Document source:
------------------------------------------------

Comment êtes-vous entré dans la magie ? À quand remonte votre premier déclic ?
Mon entrée dans la magie s’est faite en plusieurs étapes. Comme beaucoup d’enfants, j’avais reçu une boîte de magie vers l’âge de six/sept ans et j’adorais proposer mes petits tours aux membres de ma famille. La deuxième étape est venue vers dix-huit ans, avec un ami qui maîtrisait pas mal le close-up, et quand je voyais l’impact de ses tours sur moi et sur les autres, j’étais fasciné. J’ai alors commencé à regarder la magie d’un peu plus près en apprenant quelques tours de cartes… En ce temps-là, je faisais déjà de la scène dans des spectacles professionnels de chants mais également dans des spectacles acrobatiques comme trampoliniste, membre de l’équipe de France Junior. Un peu plus tard, à vingt-quatre ans, je chantais régulièrement dans un cabaret près de Grenoble où j’ai eu le plaisir de rencontrer Claude Brun (les Chapeaux Blancs). Son contact avec le public était excellent et ses tours percutants ! J’ai par la suite découvert son spectacle pour enfants. Son rythme, sa gestion du spectateur et l’émotion qu’il procurait à chaque fois m’a convaincu que j’avais envie de faire de la magie, vraiment !

------------------------------------------------

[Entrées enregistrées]

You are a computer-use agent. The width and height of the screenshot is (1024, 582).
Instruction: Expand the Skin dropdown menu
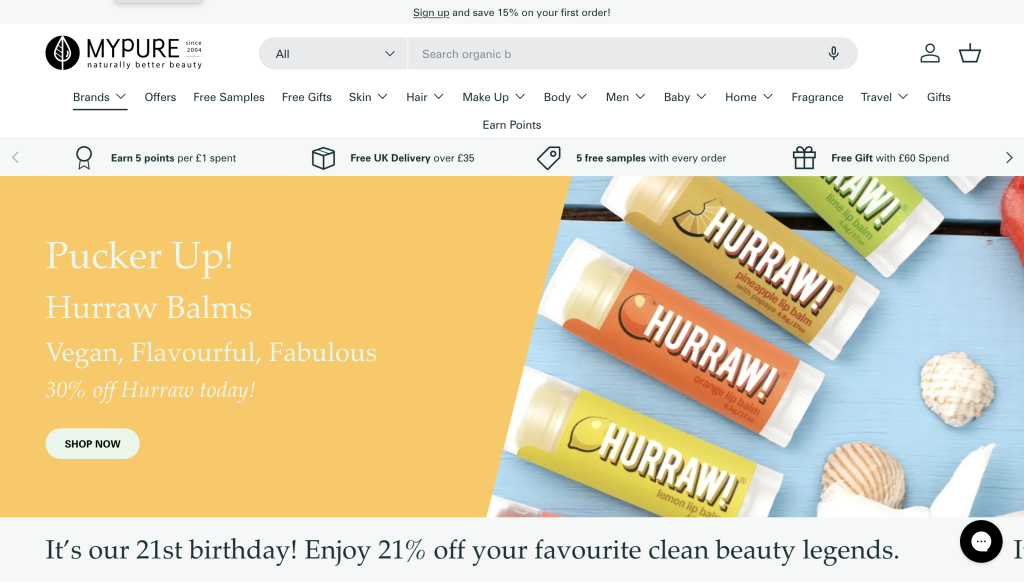click(x=369, y=97)
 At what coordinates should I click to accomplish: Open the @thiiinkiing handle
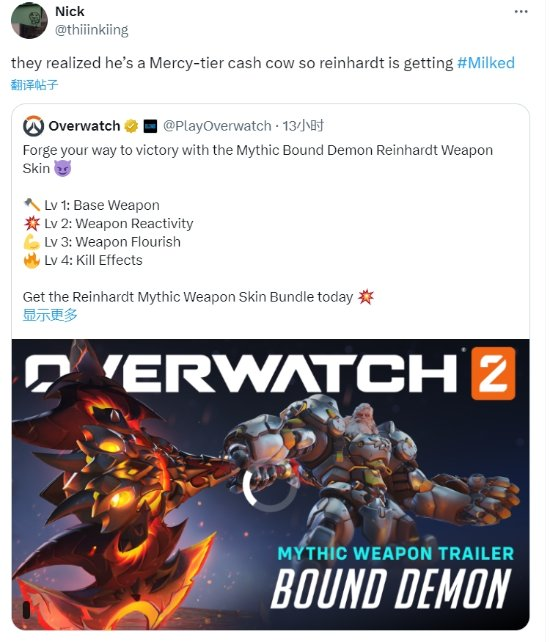click(91, 30)
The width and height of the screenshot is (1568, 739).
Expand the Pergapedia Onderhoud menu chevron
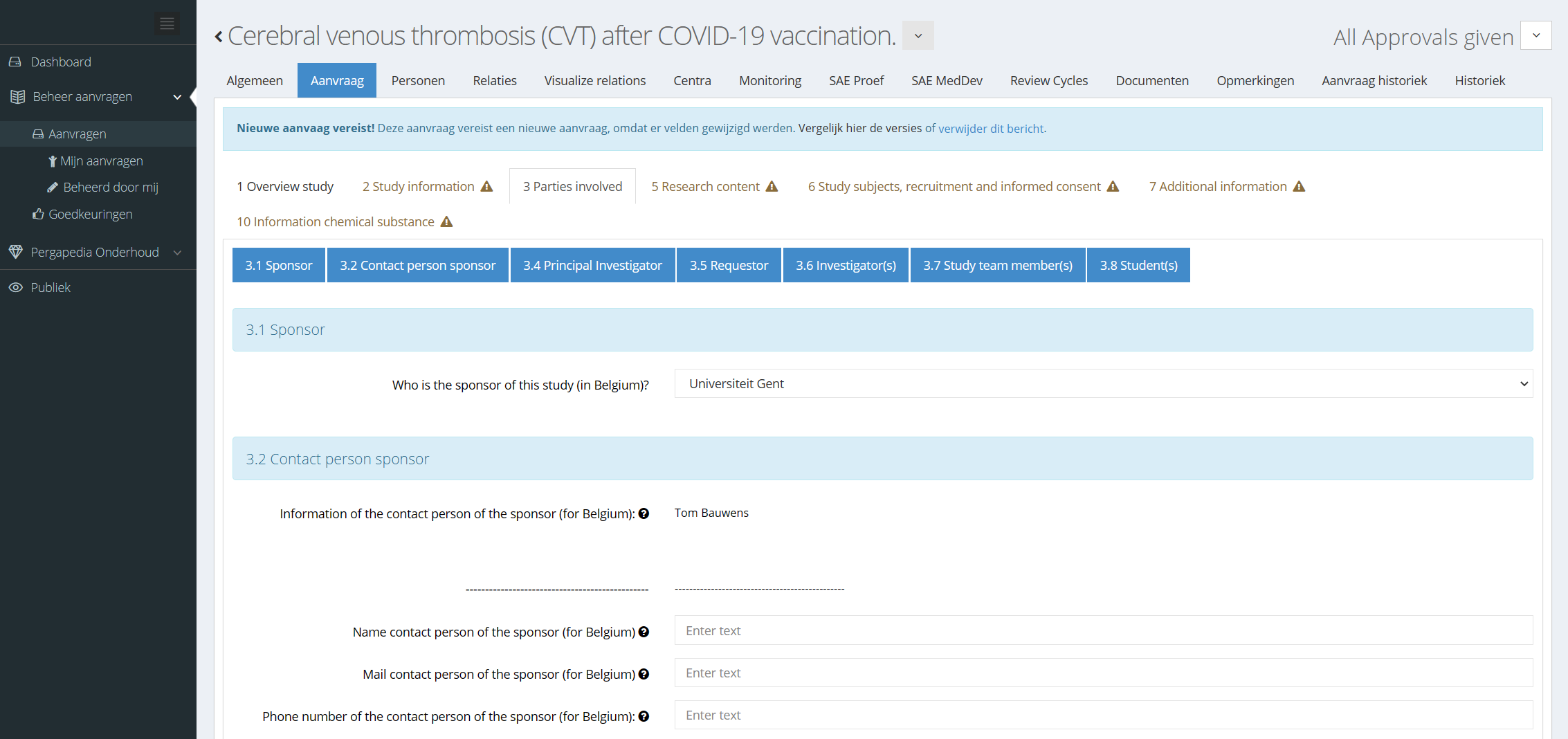coord(177,253)
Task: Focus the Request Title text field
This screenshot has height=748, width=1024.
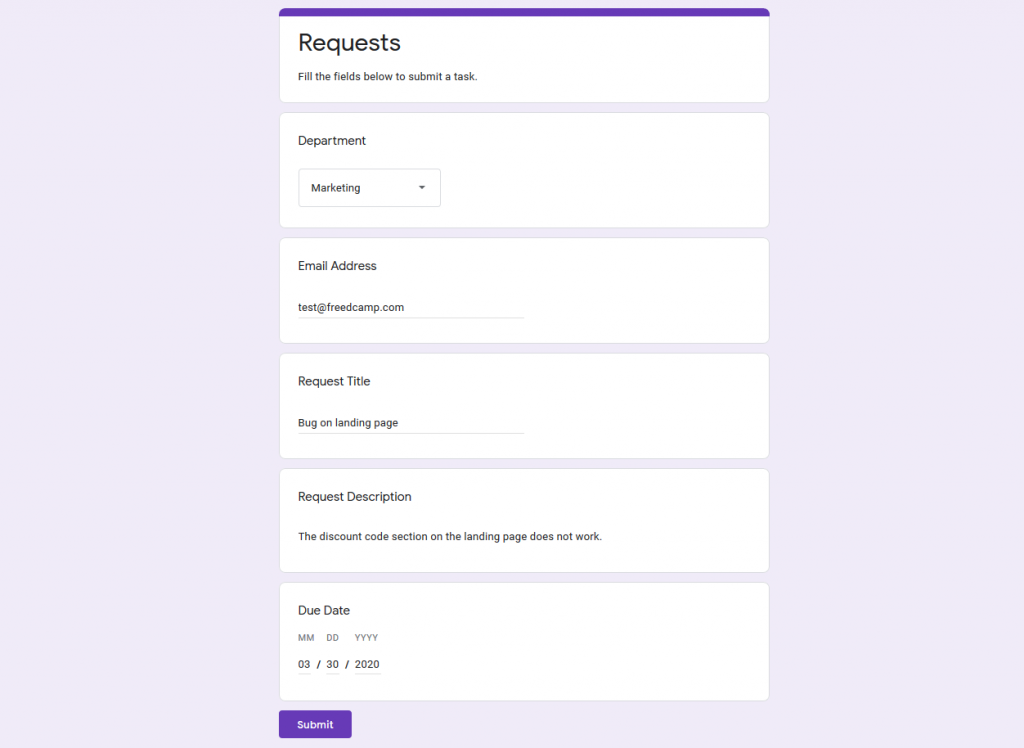Action: [x=410, y=423]
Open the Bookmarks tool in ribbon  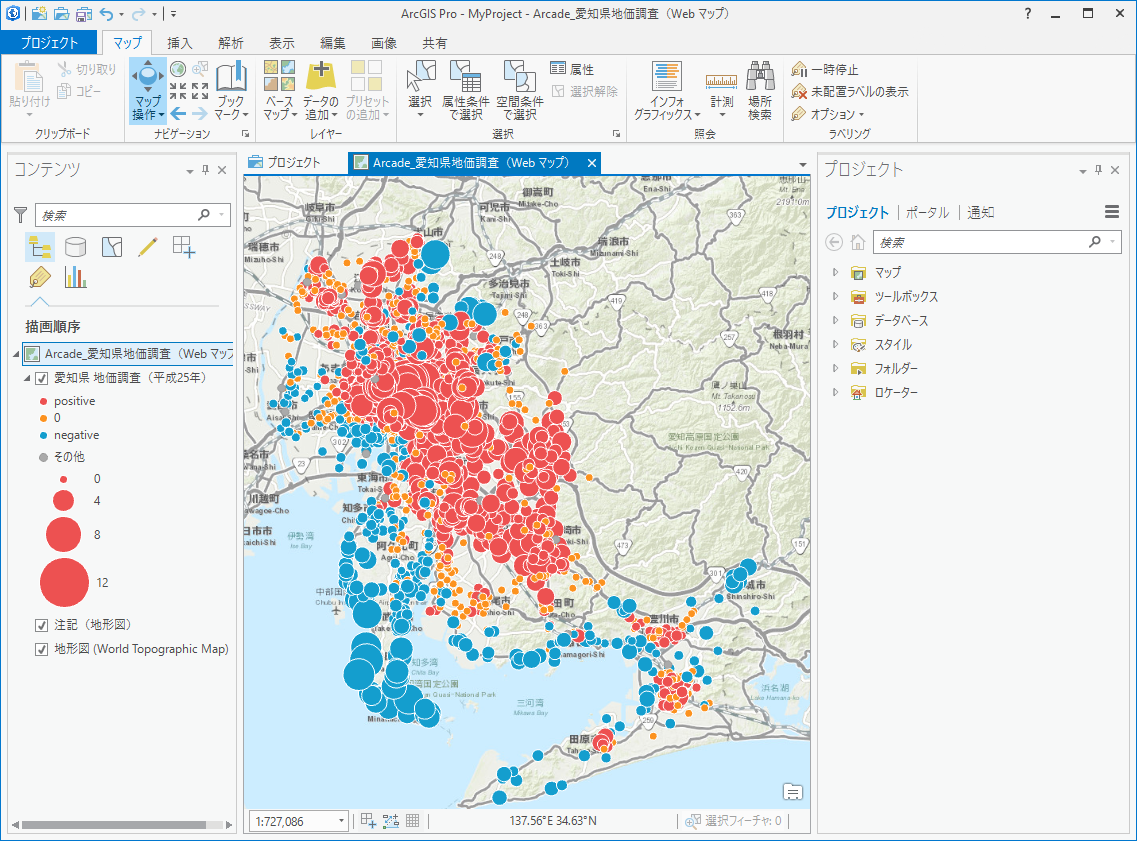231,91
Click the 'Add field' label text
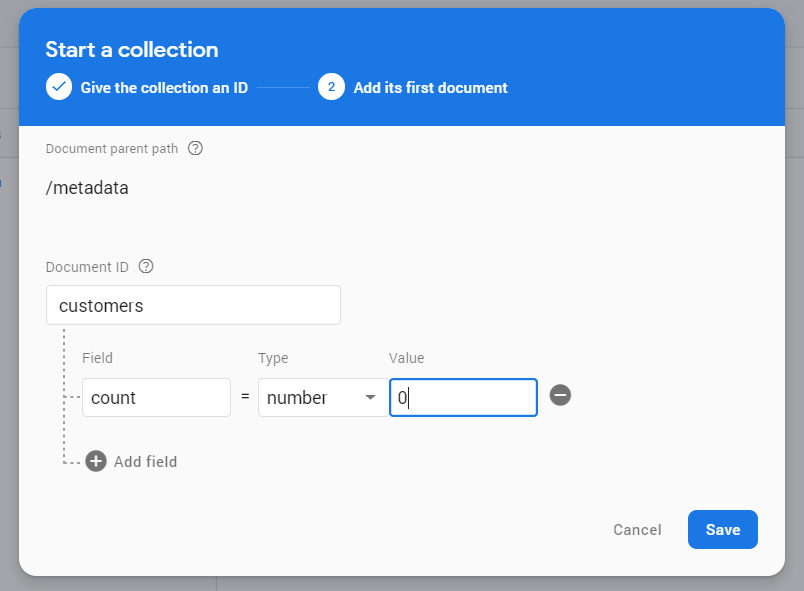 (x=146, y=462)
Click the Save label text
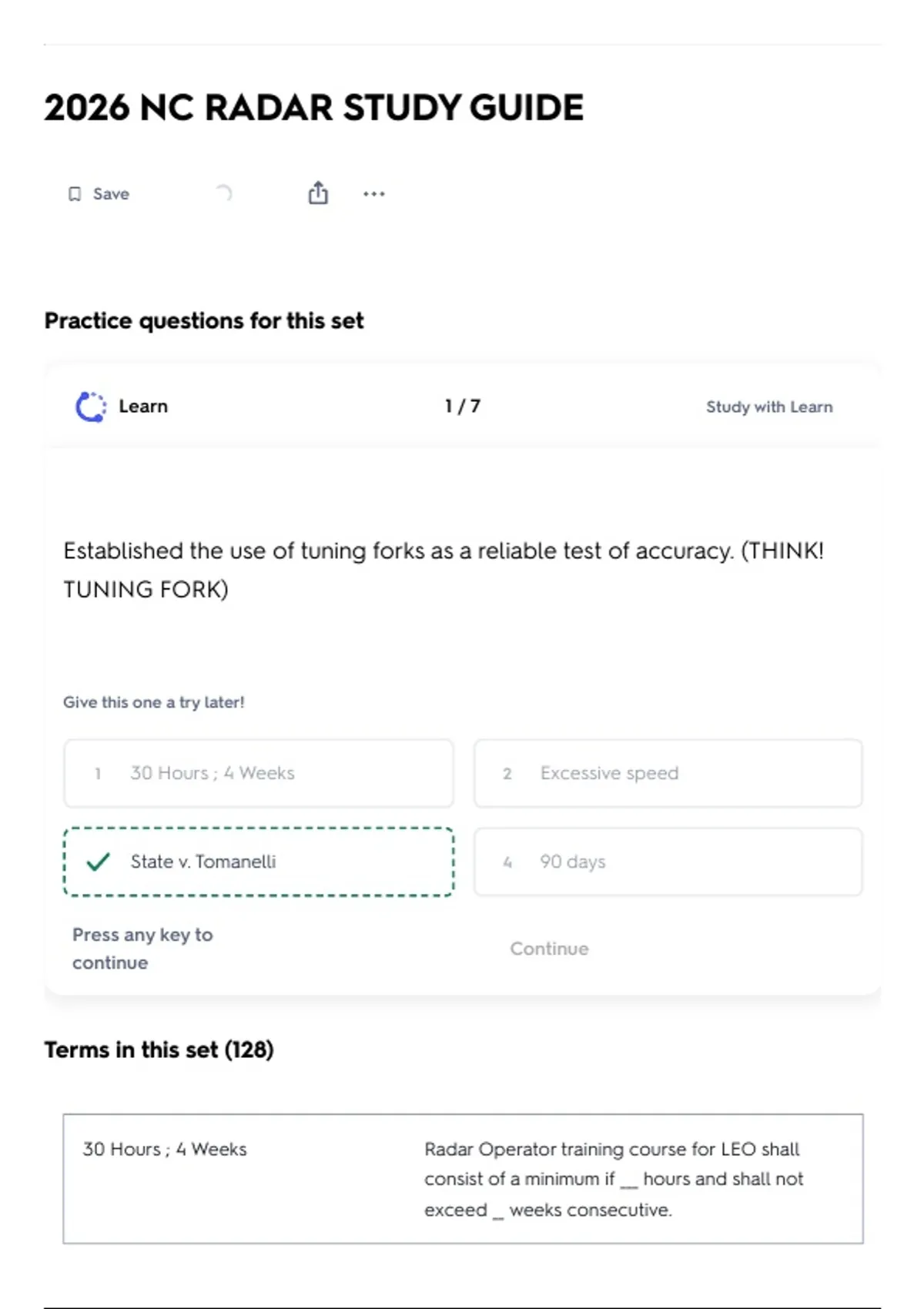The height and width of the screenshot is (1309, 924). click(x=111, y=194)
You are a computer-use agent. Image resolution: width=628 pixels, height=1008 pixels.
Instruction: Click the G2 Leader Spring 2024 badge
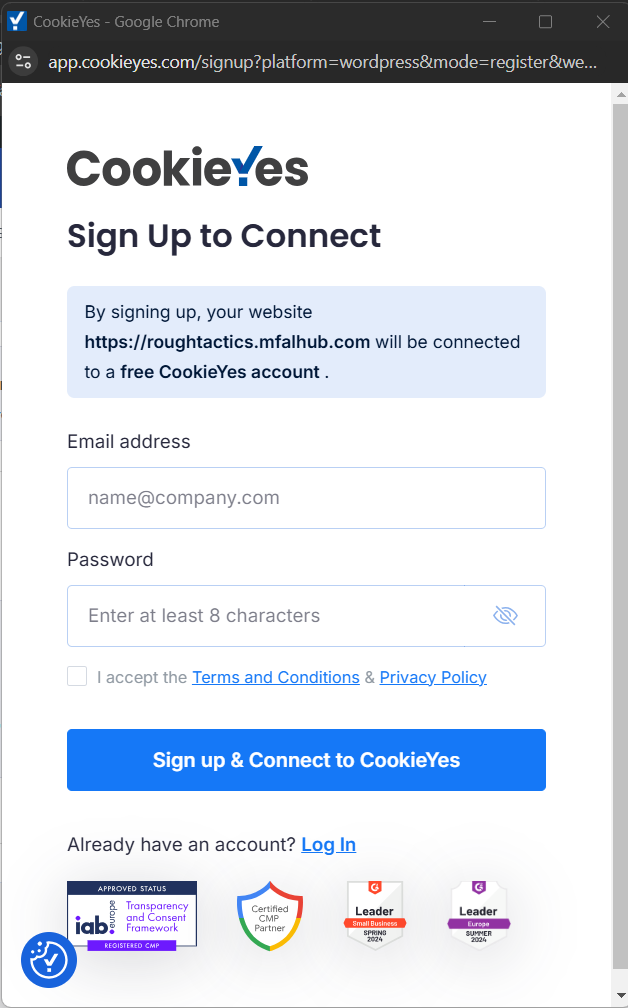point(375,916)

------------------------------------------------

Consigne: D'après le document source, quelles qualités du spectacle pour enfants de Claude Brun ont convaincu la personne interrogée de faire de la magie ? Donnez-les toutes.

Réponse rédigée:
- Son rythme
- Sa gestion du spectateur
- L'émotion qu'il procurait à chaque fois